My rating: 4 of 5 stars

This book at its core is a drama about family, and who one is both within the context of their family and who they are as individuals. I loved that about this book. The struggle each character goes through just trying to figure out who they are was both fun and stressful to experience. Each of them had such unique personalities and journeys. This variety keeps everything feeling fresh and new as you read through the book. The way the book is narrated is also an exciting aspect of how the story is presented. I loved the slight tonal shift partway through the book.

All My Thoughts

May contain spoilers.

The entire way reading through this book I felt like I was constantly on edge with the tension that was between nearly every character. The story starts by giving us backstory on how Salo and Johanna, the parents of the siblings that comprise the majority of the story, met. I started the book not really knowing where things were going since the story starts so far back, but it does a fantastic job of providing just the right amount of information that you are going to need to understand a character and the significance of that character’s actions. I feel this really highlights how impactful past actions and experiences are on a person.

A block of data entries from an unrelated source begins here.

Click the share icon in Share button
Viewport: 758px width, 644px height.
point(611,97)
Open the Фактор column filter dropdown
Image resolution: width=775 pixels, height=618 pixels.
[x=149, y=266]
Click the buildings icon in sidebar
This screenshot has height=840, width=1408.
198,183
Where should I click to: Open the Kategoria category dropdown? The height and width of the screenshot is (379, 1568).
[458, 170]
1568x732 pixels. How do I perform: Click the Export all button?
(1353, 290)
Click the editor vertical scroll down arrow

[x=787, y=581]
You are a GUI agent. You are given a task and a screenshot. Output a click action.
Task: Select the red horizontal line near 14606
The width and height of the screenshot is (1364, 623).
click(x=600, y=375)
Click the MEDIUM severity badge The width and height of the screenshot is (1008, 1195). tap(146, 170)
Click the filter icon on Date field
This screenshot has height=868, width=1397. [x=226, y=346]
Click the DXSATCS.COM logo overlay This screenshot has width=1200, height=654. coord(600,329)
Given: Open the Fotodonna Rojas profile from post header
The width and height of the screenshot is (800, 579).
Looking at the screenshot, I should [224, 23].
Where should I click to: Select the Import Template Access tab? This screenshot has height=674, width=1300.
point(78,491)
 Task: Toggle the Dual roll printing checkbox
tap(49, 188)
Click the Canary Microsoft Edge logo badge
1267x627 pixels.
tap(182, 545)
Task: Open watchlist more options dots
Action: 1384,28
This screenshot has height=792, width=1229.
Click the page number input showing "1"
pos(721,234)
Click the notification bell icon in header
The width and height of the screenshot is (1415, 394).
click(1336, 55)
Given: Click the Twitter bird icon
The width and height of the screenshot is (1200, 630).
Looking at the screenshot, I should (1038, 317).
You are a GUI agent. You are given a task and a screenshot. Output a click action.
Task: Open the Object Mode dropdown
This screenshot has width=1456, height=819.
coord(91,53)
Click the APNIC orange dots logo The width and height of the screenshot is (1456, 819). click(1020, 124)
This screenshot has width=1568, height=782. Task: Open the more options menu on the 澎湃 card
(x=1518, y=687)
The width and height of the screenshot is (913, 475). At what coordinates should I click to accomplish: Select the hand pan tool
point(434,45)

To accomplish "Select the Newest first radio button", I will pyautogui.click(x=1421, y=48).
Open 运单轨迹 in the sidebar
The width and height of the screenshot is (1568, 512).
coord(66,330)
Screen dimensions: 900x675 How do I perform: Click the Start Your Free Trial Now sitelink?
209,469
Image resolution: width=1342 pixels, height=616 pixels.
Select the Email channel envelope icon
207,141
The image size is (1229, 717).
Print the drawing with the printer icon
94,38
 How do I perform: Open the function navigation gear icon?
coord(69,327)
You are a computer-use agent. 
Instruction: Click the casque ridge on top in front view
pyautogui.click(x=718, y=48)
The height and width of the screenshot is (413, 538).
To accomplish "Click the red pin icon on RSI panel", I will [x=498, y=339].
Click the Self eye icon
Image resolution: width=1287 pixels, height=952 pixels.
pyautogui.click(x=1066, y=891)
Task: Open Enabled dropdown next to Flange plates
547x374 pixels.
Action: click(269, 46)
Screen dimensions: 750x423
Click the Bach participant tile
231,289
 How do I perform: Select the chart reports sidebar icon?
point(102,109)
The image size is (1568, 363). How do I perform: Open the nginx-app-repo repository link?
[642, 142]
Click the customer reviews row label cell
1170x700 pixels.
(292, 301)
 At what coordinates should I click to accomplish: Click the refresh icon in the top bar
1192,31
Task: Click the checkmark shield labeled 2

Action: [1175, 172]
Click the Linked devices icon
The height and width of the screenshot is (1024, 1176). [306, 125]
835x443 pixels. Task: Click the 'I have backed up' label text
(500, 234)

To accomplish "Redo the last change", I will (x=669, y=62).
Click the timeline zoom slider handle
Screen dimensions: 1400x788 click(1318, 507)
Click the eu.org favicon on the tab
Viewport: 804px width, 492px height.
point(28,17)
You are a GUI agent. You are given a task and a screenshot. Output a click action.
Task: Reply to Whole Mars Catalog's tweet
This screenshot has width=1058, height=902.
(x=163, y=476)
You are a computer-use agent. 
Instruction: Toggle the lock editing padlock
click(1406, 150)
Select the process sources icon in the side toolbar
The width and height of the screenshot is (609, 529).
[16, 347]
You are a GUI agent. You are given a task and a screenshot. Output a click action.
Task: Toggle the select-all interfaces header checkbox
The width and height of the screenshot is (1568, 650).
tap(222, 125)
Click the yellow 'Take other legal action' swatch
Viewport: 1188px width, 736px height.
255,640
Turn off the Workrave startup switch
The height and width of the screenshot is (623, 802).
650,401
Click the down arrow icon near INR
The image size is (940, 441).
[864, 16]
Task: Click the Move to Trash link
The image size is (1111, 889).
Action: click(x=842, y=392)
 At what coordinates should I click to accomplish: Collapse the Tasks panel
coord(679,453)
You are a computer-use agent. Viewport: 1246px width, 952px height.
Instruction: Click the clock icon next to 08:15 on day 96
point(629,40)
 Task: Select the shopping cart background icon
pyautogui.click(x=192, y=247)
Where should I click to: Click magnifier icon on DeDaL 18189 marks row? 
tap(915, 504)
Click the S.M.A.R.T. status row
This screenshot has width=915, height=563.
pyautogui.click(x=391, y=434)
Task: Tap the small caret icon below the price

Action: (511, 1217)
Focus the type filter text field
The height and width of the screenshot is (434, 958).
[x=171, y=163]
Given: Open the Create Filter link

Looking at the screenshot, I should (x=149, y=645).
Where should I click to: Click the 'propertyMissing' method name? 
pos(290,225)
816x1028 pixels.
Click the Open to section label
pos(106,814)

The book’s primary focus though is on the extremely volatile relationship between Salo and Johanna’s children, Harrison, Lewyn, and Sally. (As well as the fourth sibling later down the line.) I adored these characters because despite being triplets they were all so unique in their ways of thinking and behaviors. Even the fact that none of them actually liked each other was handled differently across each sibling. Each chapter jumps from one sibling to the next telling the story of their lives both as members of their family and as them trying to figure themselves out. Again, these go in so many directions that at no point did anything feel repetitive or boring. I even liked reading about Harrison, who was the worst person but written well in that regard. I had a fondness for Sally and Lewyn. They still wanted nothing to do with each other, (maybe more so in Sally’s case) but the connection they had through growing up was entertaining to experience. I loved that Sally felt like the most mature one of the three as well as the most jaded and disgruntled with life. Learning that she spent a good deal of her life struggling with understanding her sexuality was heartbreaking, but also made watching her grow extremely satisfying. Poor Lewyn seemed the most innocent of the family so seeing his struggle with figuring out his place in life was just as equally heartbreaking.

What really sticks out is the narration of the book. It’s clear that the narrator of this family epic is a character from the story, but we aren’t provided that information until much later. (Though you do have a pretty good idea who it is at some point.) In the last third of the book, we learn that the narrator is Pheobe, the titular character and fourth sibling to the Oppenheimer family that comes about once the triplets have moved on to college. Pheobe obviously grows up outside of the core drama that makes up most of the story but is very much affected by everything up to this point. She narrates everything like an outsider presenting the details in the first two-thirds of the book, then in the last part, we see a switch to her telling her own story of her life and her place in the family. Pheobe is a fascinating character and such a keep part of reconciling every drama that has happened in the last 45 years, even though she herself is a teenager by this point in the story. I really enjoyed the time jump from her being an infant to looking into colleges. She is so different from the rest of the family that her perspective on everything was thrilling and just added to her likability. She took the book in the perfect direction for a satisfying ending that encompassed everything in every aspect of their family.


This was a great family drama with lots of really interesting characters and so much tension from start to finish. It has slow but effective pacing for the subject and a well-rounded conclusion.

Book provided by Celadon Books in exchange for an honest review.